Alguns sentiram a sua morte, é verdade, mas ninguém sentiu a sua perda. Seus pais choraram a falta que fariam a riqueza e a fama do filho, sem ele, voltariam à miséria, confinados a pobreza como em tempos anteriores. O Rei chorou a morte de seu mais eficiente funcionário, sem ele, algumas portas nunca seriam abertas, alguns sonhos permaneceriam eternamente trancados.
No dia do seu enterro, ele se deitou solitário sobre seu leito de terra. Os tantos que o acompanharam em vida, abandonaram-no na morte, permaneceu sozinho, até que entre as sombras e a névoa da noite, uma moça veio visitá-lo. Aproximou-se do seu túmulo como uma brisa, leve e fria. Depositou ali uma chave e as palavras sussurradas: "Se você ao menos houvesse pedido, eu a teria lhe entregado".
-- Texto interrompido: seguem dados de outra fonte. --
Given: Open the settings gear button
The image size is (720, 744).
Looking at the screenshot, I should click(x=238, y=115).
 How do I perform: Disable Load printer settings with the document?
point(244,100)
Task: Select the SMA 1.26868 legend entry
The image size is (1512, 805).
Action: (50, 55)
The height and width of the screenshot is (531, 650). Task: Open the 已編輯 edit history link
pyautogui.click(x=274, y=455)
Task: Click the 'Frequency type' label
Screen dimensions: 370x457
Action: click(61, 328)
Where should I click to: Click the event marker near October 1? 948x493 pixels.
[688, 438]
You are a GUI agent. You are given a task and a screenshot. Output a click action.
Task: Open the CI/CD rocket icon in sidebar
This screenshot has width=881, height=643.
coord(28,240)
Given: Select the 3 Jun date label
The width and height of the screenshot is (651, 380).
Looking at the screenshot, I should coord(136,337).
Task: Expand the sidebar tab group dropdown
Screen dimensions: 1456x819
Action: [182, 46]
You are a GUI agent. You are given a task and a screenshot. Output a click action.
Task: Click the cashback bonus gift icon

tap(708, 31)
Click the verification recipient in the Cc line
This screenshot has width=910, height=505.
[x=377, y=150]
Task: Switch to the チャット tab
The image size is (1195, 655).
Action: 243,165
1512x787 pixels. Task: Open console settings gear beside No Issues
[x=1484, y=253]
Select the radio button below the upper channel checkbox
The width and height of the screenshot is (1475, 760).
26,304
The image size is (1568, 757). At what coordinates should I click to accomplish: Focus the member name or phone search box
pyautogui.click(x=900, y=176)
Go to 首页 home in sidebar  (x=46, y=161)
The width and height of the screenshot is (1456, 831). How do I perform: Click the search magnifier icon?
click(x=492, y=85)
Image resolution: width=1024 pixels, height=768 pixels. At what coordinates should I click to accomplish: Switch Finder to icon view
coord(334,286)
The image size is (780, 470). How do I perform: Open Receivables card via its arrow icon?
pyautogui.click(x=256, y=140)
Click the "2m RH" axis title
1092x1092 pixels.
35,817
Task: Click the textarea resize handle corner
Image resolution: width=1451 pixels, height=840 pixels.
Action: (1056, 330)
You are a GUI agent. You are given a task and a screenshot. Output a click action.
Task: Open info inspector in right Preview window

Escrevi esse texto já faz algum tempo, mas não postei porque... Eu não sei porque, mas acho que foi por causa dessa sensação de desinteresse que as vezes toma conta de mim. Tenho escrito pouco, bem menos do que gostaria, bem menos do que considero saudável. Até porque, se não escrevo, quer dizer que almoço minha angustia, sem fazer digestão. É sério, não escrever, não é saudável. Então hoje eu decidi que ia postar o meu texto e que daqui pra frente ia tentar escrever até mesmo se tiver que ser sobre o meu desdém. Quem sabe o que vai parar nesse blog daqui pra frente? É bem provável que seja absolutamente nada, ou apenas nada de interessante, mas talvez, numa dessas probabilidades bem pequenas mesmo, eu consiga voltar a transportar meus sentimentos com mais nitidez. Eu tenho abandonado as minhas ideias, mas tentarei tornar a defenestrá-las por aqui. Queijos, beijos e até qualquer outro dia.
P.S.: Agradeço muito mesmo todos os comentários do último post, sempre bom saber que há pessoas para nos apoiar. O TheFunny está agora participando de um concurso, nos desejem sorte, talvez eu comente sobre ele em outro post.